Bellevue Gold Ltd’s (ASX:BGL) recent infill drilling at its namesake project in WA returned up to 1-metre at 1,169 g/t gold from 100 metres with the likelihood of boosting a mid-year resource upgrade at the project.
While the 1-metre result was returned from Bellevue North, one of the peripheral lodes, there were also a host of ‘exceptional’ results from the Deacon lode, which accounts for 41,000 ounces at 12.3 g/t gold of the 2.2-million-ounce inferred resource.
Canaccord Genuity reiterated its SPEC BUY rating for Bellevue after reviewing the new high-grade hits. The broker has a target price of $1.35 per share (current price: 85 cents).
The following is an extract from Canaccord’s research update:
Deacon infill results confirm its development merit, in our view. Infill drilling at Deacon (Inferred Resource of 410koz at 12.3g/t) confirms the lode as a repeat of the historic Bellevue mine. Best results from the Central Area infill program (now drilled on 40m centres) include:
- 5.3m at 54.5 g/t gold from 650.9m
- 1.5m at 168.8 g/t gold from 651.7m including 0.5m at 499.1 g/t gold
- 2.5m at 49.2 g/t gold from 527.8m • 10.3m at 10.7 g/t gold from 566.9m
- 4.3m at 9.1 g/t gold from 701.9m • 2.6m at 10.0 g/t gold from 626.0m
- 1.64m at 48.0 g/t gold from 640.0m • 3.3m at 22.5 g/t gold from 618.1m
Our key takeaway from the update is that the latest Deacon infill results will be included in the maiden Indicated Resource planned for mid-year. We had not assumed any of the Deacon orebody making it into maiden Indicated Resource, which we believe on inclusion, should see the company eclipse our previous estimate of 400-500koz at 8-10g/t comfortably. In looking at the long section of Deacon (here), infill drilling looks to us to have covered 40-50% of the existing Inferred Resource, and with grades holding consistent with previous drilling, we think Deacon should add material ounces to the updated Resource. As such, we revise our maiden Indicated Resource estimate to 550-650koz at 8-10g/t, and continue to see good scope for this to grow to ~1Moz by the end of 2020E (total Inferred Resource 2.2Moz at 11.3g/t).
We also note that a number of drill holes outside the existing Resource at Deacon to the north were reported recently (including 3m at 12g/t, 1m at 12.6g/t, 4.5m at 7g/t, 0.4m at 26g/t), which in our view could double the strike length of the defined mineralisation. A number of EM conductors to the north and south will be tested as part of the current step out program, which in our view supports Deacon emerging as having ~1Moz potential. With a growing critical mass and favorable geometry for mining, Deacon should become an important part of a production scenario for BGL and a key component of the Economic Studies (begin 2H 2020). We also note that Deacon sits <350m from existing underground infrastructure at Bellevue (currently being de-watered), and note that access via a development drive would be modest (CG est. <$3m).
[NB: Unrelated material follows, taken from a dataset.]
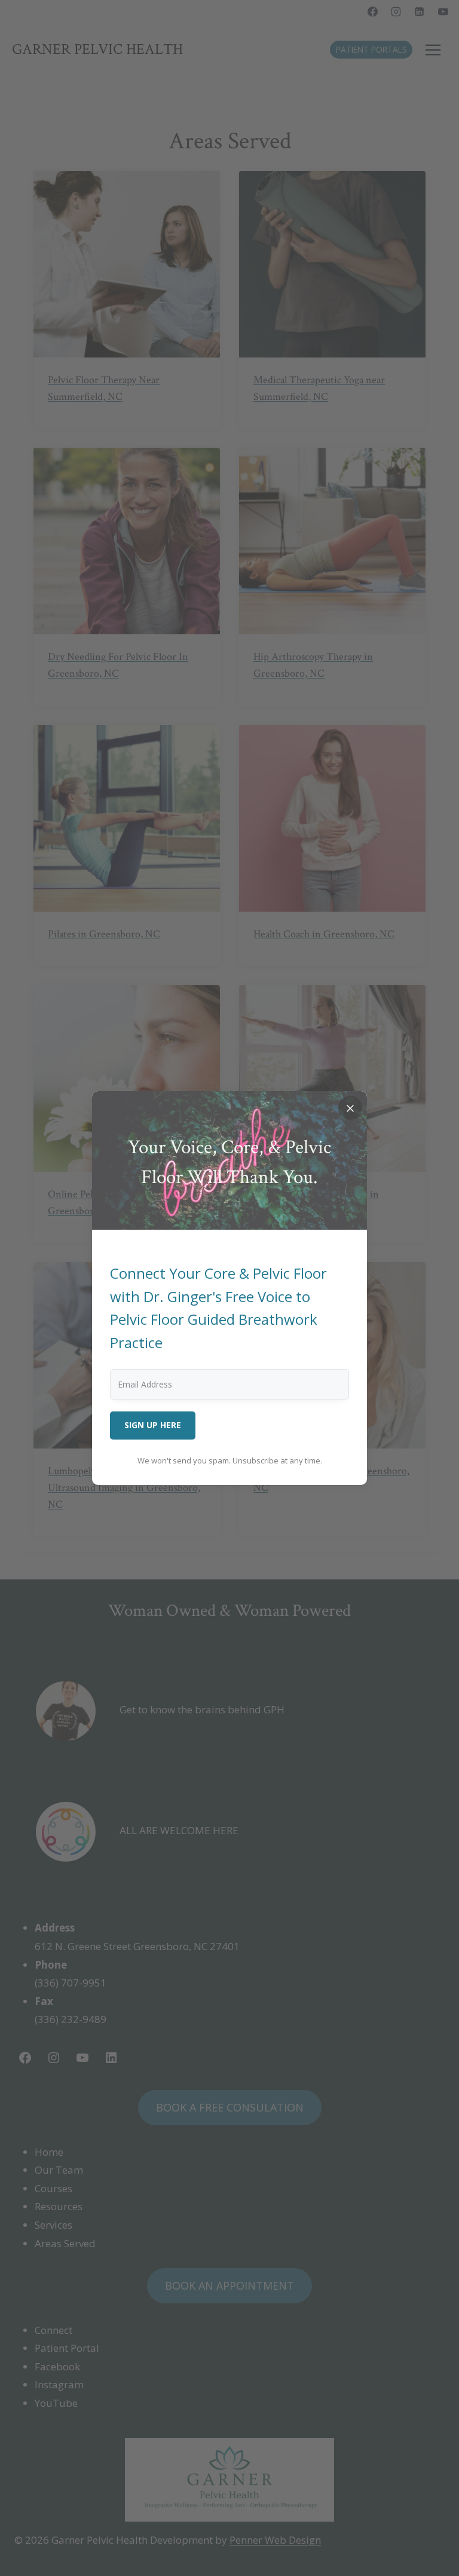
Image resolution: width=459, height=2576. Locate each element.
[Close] (350, 1108)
De-watering progressing well. The company also provided an update on de-watering of the historic Bellevue mine, where the water level is now down to 200m below surface. Geotechnical, metallurgical and mining studies are all well advanced with inspections up to the water level indicating “the underground infrastructure to be in good condition and suitable for refurbishment and re-entry”. Access to the underground is significant for BGL for two key reasons, in our view:
- Drilling from underground should allow BGL to drill at twice the rate and at a significantly lower cost than drilling from surface. BGL flagged that tender evaluations are underway in preparation for a planned underground re-entry in SepQ’20, to allow access to underground diamond drill cuddies for Resource drilling programs.
- Based on the ~28km of exiting underground workings, there is ~A$200m of development within the existing underground. BGL expects the infrastructure to play a key role in minimizing capital costs and expediting the timeline to bring the deposit back into production.
Valuation and recommendation. Our A$1.35/sh TP is based on a DCF analysis (NPV10%) for the Bellevue gold project, plus nominal exploration value, diluted for future assumed project equity financing and net of corporate adjustments. SPEC BUY rating maintained.